Committee Decision: Green means the Committee gave the team a #1 seed. Red means it did not.

RPI Rank

Top 50 Results Rank: I have included this in the table because historically the factor pair of RPI Rank and Top 50 Results Rank has proved to be a good predictor of Committee decisions, especially for at large selections.

Yes Standards Met and No Standards Met: This is the number of Yes and No standards for #1 seeds that the team has met.

Yes Standard: If a team has met one or more Yes standards but does not get a Yes decision from the Committee, it is useful to know what the Yes standard is, so I list it here. For example, Florida State had an RPI Rank of #1. Suppose the Committee had not given it a #1 seed. Then in this column you would have seen 2 RPI Rank (the 2 preceding RPI Rank simply is a number I have assigned to that standard).

Yes Value: If I have listed a Yes Standard, I will state the standard score here. For example, for a #1 seed, the RPI Rank Yes standard is <=1, which means that teams with RPI ranks of #1 always have gotten #1 seeds. If the Committee had not given Florida State a #1 seed, you would have seen <=1 in this column.

Yes Actual: If I have listed a Yes standard, I also state the team’s actual score for the standard. So, if the Committee had not given Florida State a #1 seed, you would have seen 1 in this column representing its RPI rank.

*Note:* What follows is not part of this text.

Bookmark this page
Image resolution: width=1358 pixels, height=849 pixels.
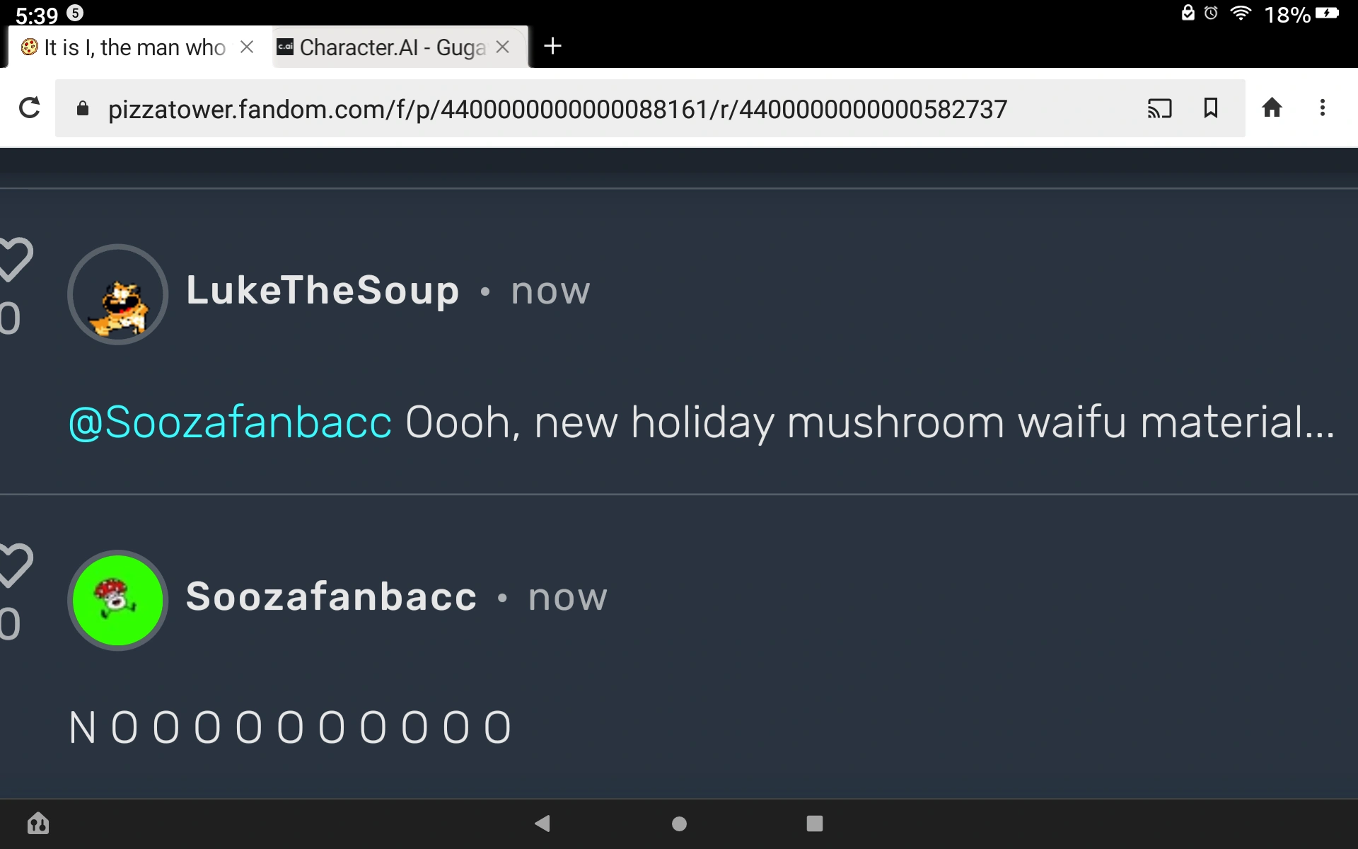click(x=1211, y=108)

No Standard. If a team has met one or more No standards but gets a Yes decision from the Committee, it is useful to know what the No standard is, so I list it here. For example, the RPI Rank No standard for a #1 seed is >=8. If the Committee had given a #1 seed to the #8 RPI team, I would have listed 2 RPI Rank here.

No Value. If I have listed a No standard, I will state the standard score here. If the Committee had given the RPI #8 team a #1 seed, you would have seen >=8 in this column.

No Actual: If I have listed a No standard, I also state the team’s actual score for the standard. So, if the Committee had given the #8 team a #1 seed, you would have seen 8 in this column.

Teams Affected: If the Committee has given a No to a team that has met a Yes standard or a Yes to a team that has met a No standard, this column will give an indication of how significant a change the Committee has made from its historic pattern for that factor. For example, since 2007 through 2019 there were 13 teams with #1 RPI ranks and they all received #1 seeds. If the Committee had not given Florida State a #1 seed this year, then you would have seen 13 in the Teams Affected column. This would mean that there are 13 teams that, based on past history, we would have thought assured of #1 seeds but that, based on the Committee decision this year, no longer could be considered as having been assured of #1 seeds. The lower the Teams Affected number, the smaller the Committee change from its historic pattern. If the Teams Affected number is 0, it means the team has a score for the factor and Committee decision that is just next to the historic standard and that the Committee has not seen before so that the Committee decision simply represents a refinement of the previous standard.

As a further note about Teams Affected, to give the numbers some context:

The #1 seed candidate range is teams with RPI Ranks of #7 or better, so the number of candidates for #1 seeds since 2007 has been 13 x 7 = 91. So when you are looking at a Teams Affected number for #1 seeds, it is that number of teams out of a total of 91.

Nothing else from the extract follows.